The new element is undoubtedly the end of the ‘military prejudice’ that prevented Japan from developing an offensive apparatus and intervening outside its borders. Formally, nothing has changed in the Japanese constitution, but in substance, albeit in (relatively) small steps, things are changing. So far, it cannot be said that this new national security strategy legitimises Japan to protect its interests by unilaterally deploying expeditionary forces. At the same time, however, it indicates the political will to resume a role beyond regional borders and purely economic spheres and declare itself firmly on the side of the advocates of international legality.
The great absentee in this political strategy is the European Union. It is never mentioned as an interlocutor, given the explicit reference to individual European nations, which, as in the case of the UK, do not necessarily coincide with the EU.

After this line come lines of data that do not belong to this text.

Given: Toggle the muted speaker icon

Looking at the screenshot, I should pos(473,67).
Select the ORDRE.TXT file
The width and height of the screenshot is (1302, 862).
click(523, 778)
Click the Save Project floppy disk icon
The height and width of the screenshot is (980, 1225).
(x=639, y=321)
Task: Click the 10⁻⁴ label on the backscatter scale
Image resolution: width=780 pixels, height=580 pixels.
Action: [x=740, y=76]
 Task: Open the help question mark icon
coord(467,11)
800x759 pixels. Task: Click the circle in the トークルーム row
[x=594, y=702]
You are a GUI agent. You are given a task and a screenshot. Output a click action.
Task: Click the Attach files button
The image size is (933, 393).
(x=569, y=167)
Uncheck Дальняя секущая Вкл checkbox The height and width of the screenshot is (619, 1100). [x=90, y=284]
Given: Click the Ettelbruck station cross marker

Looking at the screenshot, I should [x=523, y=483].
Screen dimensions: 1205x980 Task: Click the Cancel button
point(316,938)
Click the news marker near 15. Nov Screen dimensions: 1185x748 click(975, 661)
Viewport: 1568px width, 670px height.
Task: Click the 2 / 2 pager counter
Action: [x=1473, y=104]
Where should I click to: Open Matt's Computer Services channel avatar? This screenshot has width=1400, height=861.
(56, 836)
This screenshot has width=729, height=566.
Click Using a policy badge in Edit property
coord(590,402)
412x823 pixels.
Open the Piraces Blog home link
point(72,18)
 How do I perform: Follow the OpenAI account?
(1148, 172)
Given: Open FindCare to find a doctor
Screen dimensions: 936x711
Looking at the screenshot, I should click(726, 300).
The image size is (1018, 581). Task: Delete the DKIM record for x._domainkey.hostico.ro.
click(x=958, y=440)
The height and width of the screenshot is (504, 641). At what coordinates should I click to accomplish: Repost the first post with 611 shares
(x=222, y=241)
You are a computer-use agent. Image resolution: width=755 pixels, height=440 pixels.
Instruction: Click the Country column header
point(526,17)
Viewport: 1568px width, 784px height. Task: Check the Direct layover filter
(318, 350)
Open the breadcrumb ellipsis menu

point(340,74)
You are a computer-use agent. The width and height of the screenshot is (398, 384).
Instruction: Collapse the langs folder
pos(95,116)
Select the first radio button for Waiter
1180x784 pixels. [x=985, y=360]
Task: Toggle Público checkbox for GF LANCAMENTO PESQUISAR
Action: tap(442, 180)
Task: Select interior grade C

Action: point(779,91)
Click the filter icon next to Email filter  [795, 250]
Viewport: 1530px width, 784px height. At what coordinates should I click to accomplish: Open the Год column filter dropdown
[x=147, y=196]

Italy’s strategic role remains to be defined. Military cooperation agreements such as those with the UK seem unlikely. It is possible, however, that joint participation in the Tempest project could provide a first point of contact for a technology transfer — or rather an “exchange” — in the very high technology sector, with all the not-inconsiderable positive consequences in terms of research, development and the international strengthening of the defence industrial sector.